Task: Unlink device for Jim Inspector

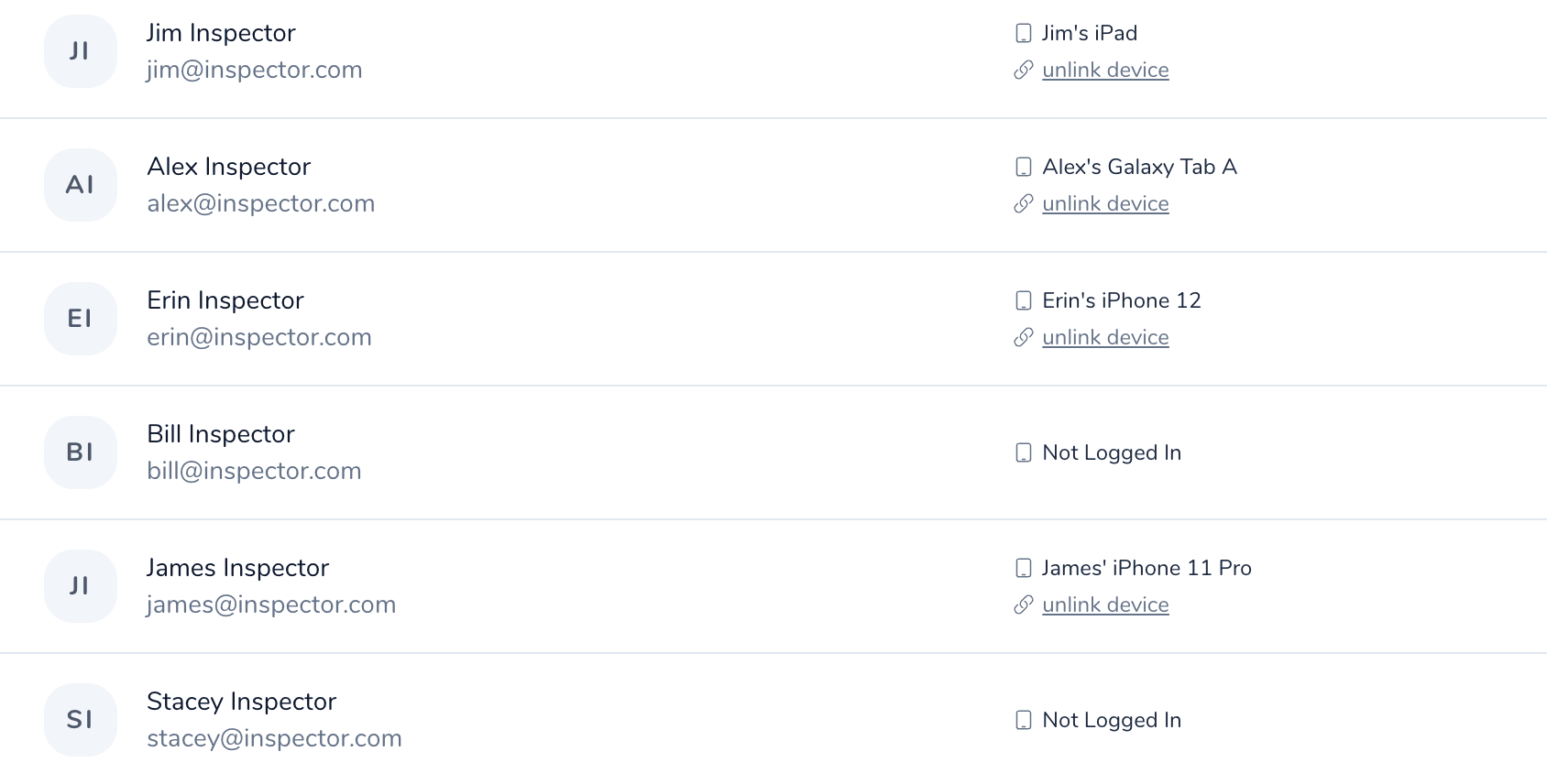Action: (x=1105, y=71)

□ □ □

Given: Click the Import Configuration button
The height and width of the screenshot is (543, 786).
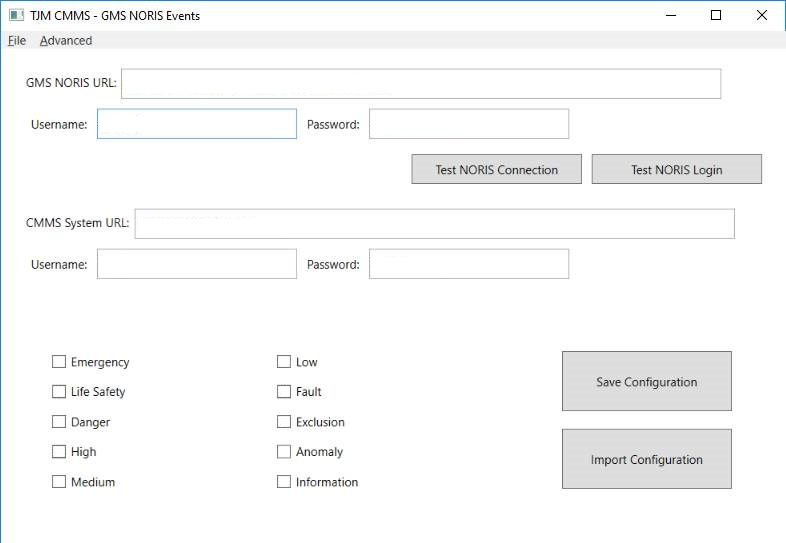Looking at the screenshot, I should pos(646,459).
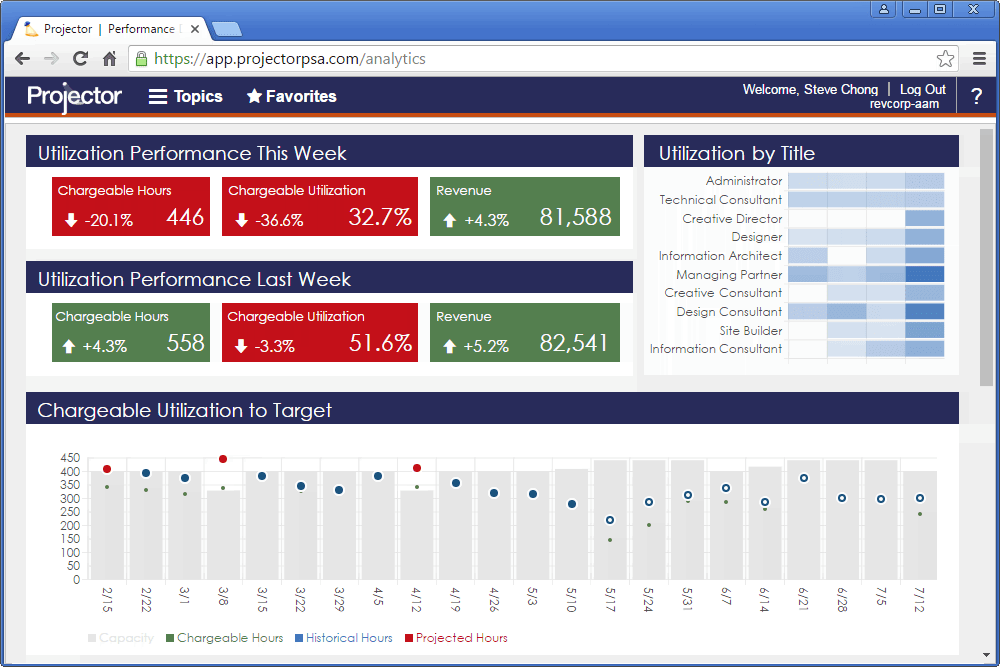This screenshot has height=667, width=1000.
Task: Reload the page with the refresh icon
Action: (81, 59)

□ □ □

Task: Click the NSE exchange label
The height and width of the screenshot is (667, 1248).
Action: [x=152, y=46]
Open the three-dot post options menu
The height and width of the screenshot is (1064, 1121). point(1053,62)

□ □ □

▶ **What is being asked**: Exactly how many lines of the data above hold the word "Click"? The number is the whole answer.

▶ **Exercise result**: 2